Stroke Prediction Using Carotid Artery CFD Simulations

Authors 

Teles, L. - Presenter, University of Rochester
Lee, H. S. A., University of Rochester
Foster, D. G., University of Rochester
Stone, J., University of Rochester
King, J., University of Rochester
One out of every twenty deaths in the United States are caused by stroke, which may happen when flow to the carotid artery is hindered by plaque deposition. Traditionally, if blockage is above 70%, surgeons perform a carotid stenting. This surgery is invasive, thus presenting a need for predictive models to help medical decisions. To aid with this, this project aims to investigate velocity profiles and pressure gradients in the carotid artery to better understand the biological significance of the carotid sinus and its relation to stroke risk.
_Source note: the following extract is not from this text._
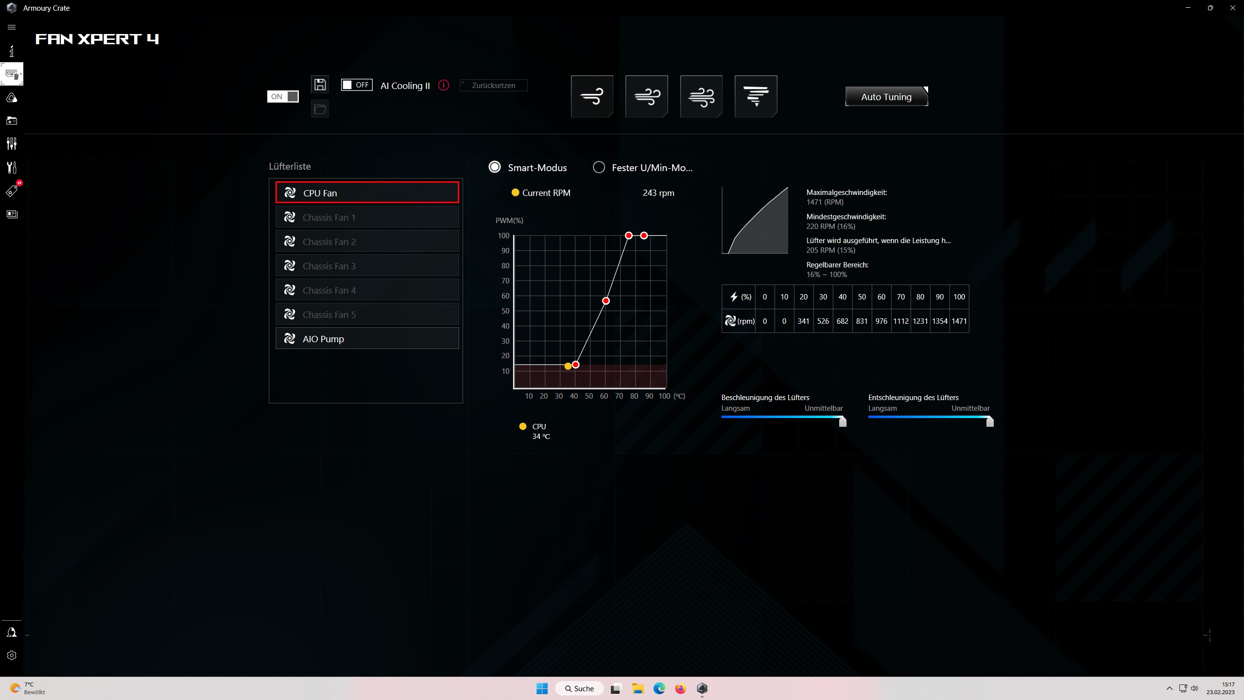Click the AI Cooling II info icon
Screen dimensions: 1244x700
point(444,85)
Computational Fluid Dynamics (CFD) simulations are used to analyze blood flow in the carotid. ANSYS Fluent, the commercial CFD software, allows for the discretization of the governing equations of fluid flow using finite volume methods that solve the Navier Stokes equations numerically via iterative procedures. This allows for analysis of flow patterns in patient’s carotid artery scans paying specific attention to the geometry, velocity profiles, streamlines, and pressure gradients. Physiological boundary conditions and models that define blood and artery wall density, blood viscosity, body temperature, and peak systolic and end diastolic velocities are employed. User-Defined functions for blood viscosity dependent on hematocrit levels, and a pulsatile flow model are also utilized. A solution is generated once residual limits are met. For now, 14 carotid arteries from patients with different stroke outcomes (stroke or no stroke) have been analyzed. Patient-specific blood velocities from ultrasound measurements and carotid artery CT scans were provided by the Department of Neurosurgery.

Results from carotid artery simulations showed higher velocities towards the middle portion of the carotid bulge, zero velocity at the walls due to the no-slip boundary condition, and flow reversal closer to the walls. Validation of the model confirmed that mass conservation is obeyed. A scaled ratio was created in which the maximum velocity obtained in the CFD measurements at the peak of the velocity profile at the carotid bulge was compared to the lowest velocity at the reversal region. This scaled ratio ranged from 1.65 to 4.66 for no stroke patients and 9.40 to 10.33 in stroke patients. Thus, the ratio of reverse flow is higher for stroke patients. Improvements to the model include incorporating a fluid-structure interaction between the artery and the blood, in which the vessel wall is modelled as a homogenous, isotropic, viscoelastic material.